Mel Howard believes newly-minted head coach Kylie Hilder can guide the star-studded Central Coast Roosters to a New South Wales Rugby League premiership, even with all the changes for the revamped 2020 season.
The state’s premier women’s competition was handed a July 18 restart date by the NSWRL powerbrokers last month. The league has been trimmed down slightly as well; just seven teams are returning from the forced 2020 hiatus.
The Roosters — and Central Coast’s hefty cohort of Novocastrian superstars — is among them. South Sydney, Cronulla, North Sydney, Wentworthville, Canterbury-Bankstown, and Wests have all also come onboard for the shorter campaign.
Central Coast’s round one squad included a host of Newcastle stars, including Claire Reed, Anika Butler, Isabelle Kelly, Tazmyne Luschwitz, Olivia Higgins, Alicia Martin, Howard, Tayla Predebon, and Hannah Southwell.
The Hunter’s trio of young NSW Women’s Origin Under 18s starlets, Joeli Morris, Olivia Kernick, and NRL Women’s bolter Caitlan Johnston are also included in the Roosters squad led by Novocastrian rugby league veteran Kylie Hilder.
Howard’s team got off to a one-loss start in the 2020 season thanks to a narrow 16–10 loss to the Sharks at PointsBet Stadium. Caitlan Johnston crossed twice for both Central Coast tries, while Hannah Southwell kicked a conversion.
The 0–1 start to the season — and the ensuing monster hiatus thanks to the coronavirus pandemic — hasn’t shaken Howard’s faith in her Newcastle-stacked team though, or the fledgling Novocastrian coach at the reigns.
“Preseason and everything was actually really good. Our team was pretty cool, which was not unexpected [most played together in the CRL Newcastle outfit that won the 2019 title] but it was very new and so many different girls so I was pretty surprised at how well everyone got on,” Howard said of her 2020 teammates.

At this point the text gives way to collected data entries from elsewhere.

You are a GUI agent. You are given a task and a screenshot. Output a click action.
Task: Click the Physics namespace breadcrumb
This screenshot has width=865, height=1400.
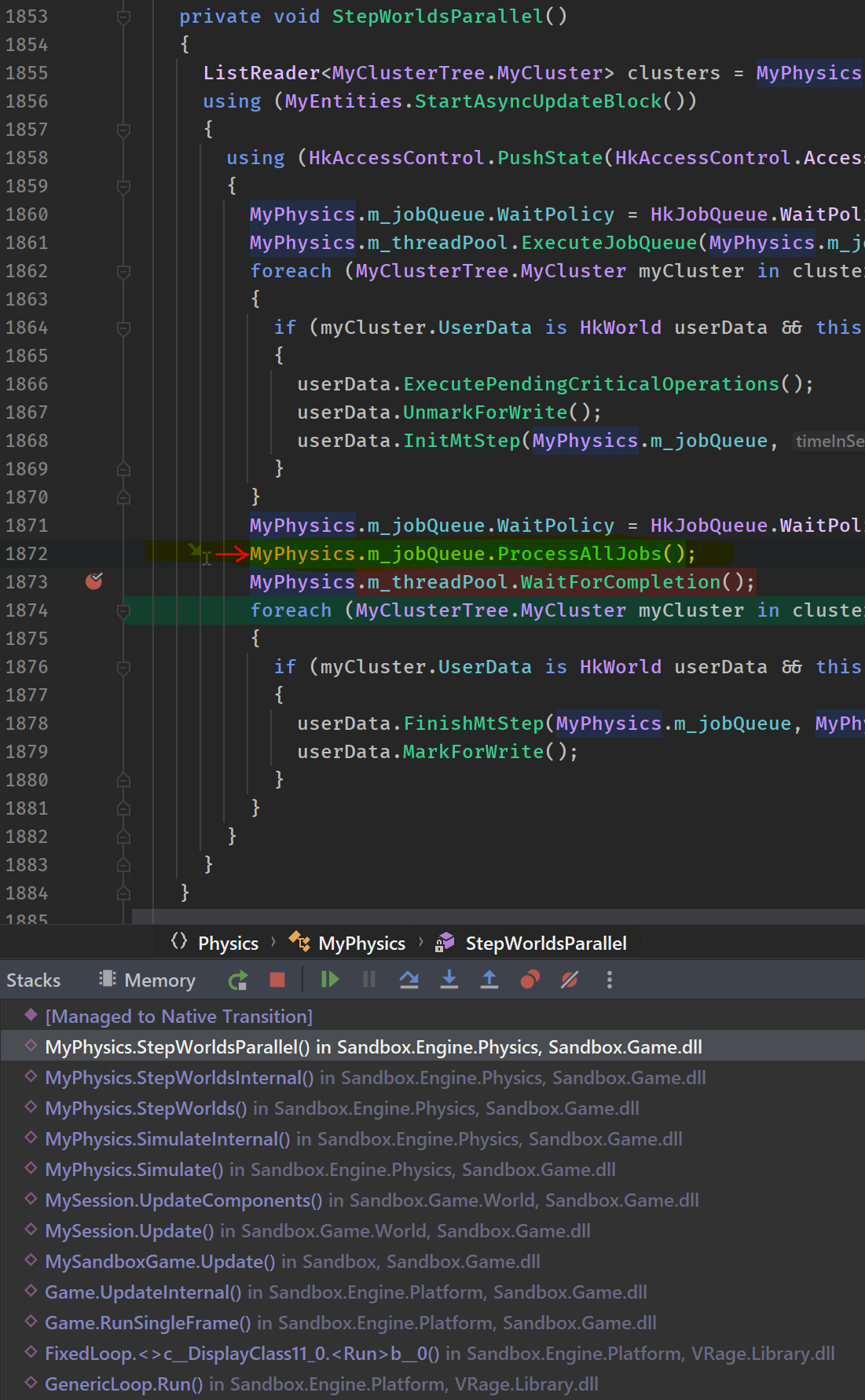228,943
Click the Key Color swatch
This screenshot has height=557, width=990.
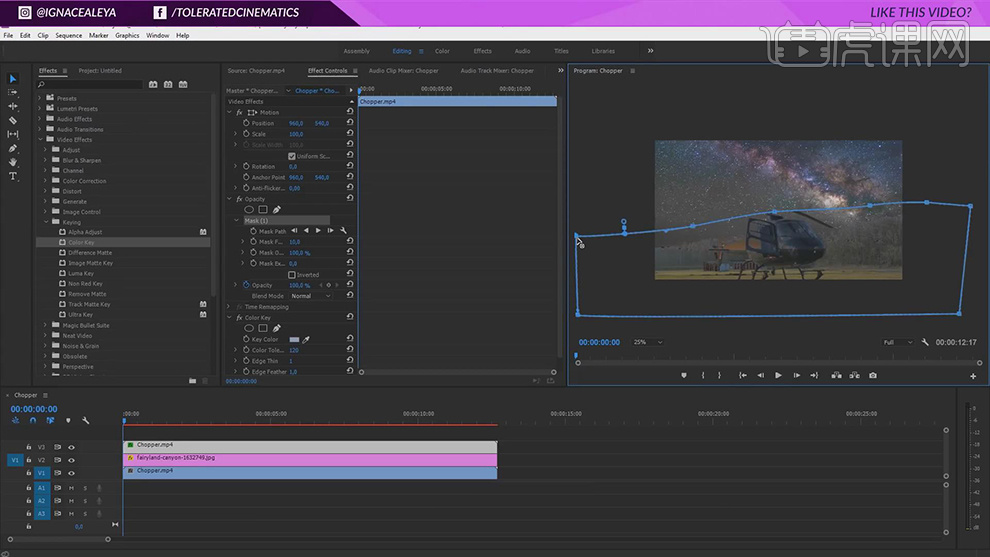[x=294, y=340]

One reason for that, she said, was because the whole team had “a lot of respect” for Kylie, and what she’d already achieved in the world of rugby league before hanging up her boots following Newcastle’s state premiership triumph in August last year.
“[Kylie] played with us for a long time, so I think the girls have a lot of respect for her and the way she goes about things,” Howard said. “She kind of approached things a bit differently because she knows us and so we were getting those little one-on-one comments here and there so I think the girls responded really well to her.”
The NSW Women’s Premiership return also comes just days after the NRL Women’s 2020 season was locked in. Mel Howard played for the Roosters last season, after making her debut in the competition’s inaugural year with the St George Dragons.
— Women's Rugby League (@WRugbyLeague) June 9, 2020
The NRLW was originally tipped by rugby league insiders to expand to a six-round double round-robin competition for the 2020 season. COVID-19 put paid to those plans though, and the league will remain with its three-round format for another year.
“The aim was to go two full rounds this year, but they have stuck to one,” Howard told the Herald during the season-break. “Something is better than nothing, because nothing would have been a backwards step.”
The locked-in return of the NRLW also gives Mel Howard, and all the Novocastrian stars playing for the Roosters in the state league, another goal to aim for. There was a point where “no one knew if we would play again,” the Novocastrian said. Now that everything has been locked in, it gives club footy that “extra edge.”
Howard played alongside a group of her CRL Newcastle teammates in the Rick Stone-led Sydney side that finished fourth. Hannah Southwell, Bobbi Law, and Caitlan Johnston all featured heavily for the tricolours during their 2019 campaign. Kylie Hilder also played for the Roosters during their inaugural season two years ago.
Those Roosters teammates, as well as all the Newcastle rugby league stars, have tried to keep in contact during the coronavirus lockdown, Howard said. Staying connected, she added, helped everyone’s mental health.
“I’ve tried to keep in touch with the Newcastle girls especially and check-in because I don’t think some people are used to looking at their own mental health so closely now they have so much time on their hands so it’s good to keep checking in with them.”
The Harvey Norman NSW Women’s Premiership is expected to be released later this week. The Chronicle will share the draw as soon as it becomes available.